#### WHAT TO PRODUCE
Every line of the records below should be restated exactly.

Collected data:

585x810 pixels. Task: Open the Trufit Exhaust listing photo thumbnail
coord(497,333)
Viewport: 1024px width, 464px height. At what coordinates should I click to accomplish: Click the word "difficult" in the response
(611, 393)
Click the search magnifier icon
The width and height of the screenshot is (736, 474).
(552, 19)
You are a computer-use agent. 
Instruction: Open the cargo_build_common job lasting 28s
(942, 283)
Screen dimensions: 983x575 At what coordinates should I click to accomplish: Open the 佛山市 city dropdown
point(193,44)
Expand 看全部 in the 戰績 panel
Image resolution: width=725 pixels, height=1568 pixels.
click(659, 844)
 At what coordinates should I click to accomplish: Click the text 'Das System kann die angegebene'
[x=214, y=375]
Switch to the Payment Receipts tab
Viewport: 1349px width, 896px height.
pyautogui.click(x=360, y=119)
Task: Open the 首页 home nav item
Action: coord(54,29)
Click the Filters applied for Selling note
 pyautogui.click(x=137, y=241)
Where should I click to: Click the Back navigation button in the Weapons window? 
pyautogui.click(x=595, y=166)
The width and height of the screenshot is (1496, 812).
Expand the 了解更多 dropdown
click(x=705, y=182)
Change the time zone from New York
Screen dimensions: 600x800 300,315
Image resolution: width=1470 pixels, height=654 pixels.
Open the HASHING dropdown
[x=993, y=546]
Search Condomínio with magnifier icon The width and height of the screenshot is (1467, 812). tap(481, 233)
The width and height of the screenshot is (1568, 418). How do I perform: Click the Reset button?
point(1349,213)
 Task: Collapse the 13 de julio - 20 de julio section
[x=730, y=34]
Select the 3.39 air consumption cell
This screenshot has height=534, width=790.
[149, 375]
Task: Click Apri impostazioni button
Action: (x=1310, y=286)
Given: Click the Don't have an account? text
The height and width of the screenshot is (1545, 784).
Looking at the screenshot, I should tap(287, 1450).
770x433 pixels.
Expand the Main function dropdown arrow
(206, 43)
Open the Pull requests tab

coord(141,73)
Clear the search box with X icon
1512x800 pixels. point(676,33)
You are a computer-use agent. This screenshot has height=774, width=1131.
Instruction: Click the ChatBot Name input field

#### RESPONSE TO THE TASK
585x810 pixels. Task: Open the Trufit Exhaust listing photo thumbnail
coord(497,333)
Viewport: 1024px width, 464px height. At what coordinates should I click to accomplish: Click the word "difficult" in the response
(611, 393)
Click the search magnifier icon
The width and height of the screenshot is (736, 474).
(552, 19)
You are a computer-use agent. 
Instruction: Open the cargo_build_common job lasting 28s
(942, 283)
Screen dimensions: 983x575 At what coordinates should I click to accomplish: Open the 佛山市 city dropdown
point(193,44)
Expand 看全部 in the 戰績 panel
Image resolution: width=725 pixels, height=1568 pixels.
click(659, 844)
 At what coordinates should I click to accomplish: Click the text 'Das System kann die angegebene'
[x=214, y=375]
Switch to the Payment Receipts tab
Viewport: 1349px width, 896px height.
pyautogui.click(x=360, y=119)
Task: Open the 首页 home nav item
Action: coord(54,29)
Click the Filters applied for Selling note
 pyautogui.click(x=137, y=241)
Where should I click to: Click the Back navigation button in the Weapons window? 
pyautogui.click(x=595, y=166)
The width and height of the screenshot is (1496, 812).
Expand the 了解更多 dropdown
click(x=705, y=182)
Change the time zone from New York
Screen dimensions: 600x800 300,315
Image resolution: width=1470 pixels, height=654 pixels.
Open the HASHING dropdown
[x=993, y=546]
Search Condomínio with magnifier icon The width and height of the screenshot is (1467, 812). tap(481, 233)
The width and height of the screenshot is (1568, 418). How do I perform: Click the Reset button?
point(1349,213)
 Task: Collapse the 13 de julio - 20 de julio section
[x=730, y=34]
Select the 3.39 air consumption cell
This screenshot has height=534, width=790.
[149, 375]
Task: Click Apri impostazioni button
Action: (x=1310, y=286)
Given: Click the Don't have an account? text
The height and width of the screenshot is (1545, 784).
Looking at the screenshot, I should tap(287, 1450).
770x433 pixels.
Expand the Main function dropdown arrow
(206, 43)
Open the Pull requests tab

coord(141,73)
Clear the search box with X icon
1512x800 pixels. point(676,33)
You are a computer-use agent. This screenshot has height=774, width=1131.
Instruction: Click the ChatBot Name input field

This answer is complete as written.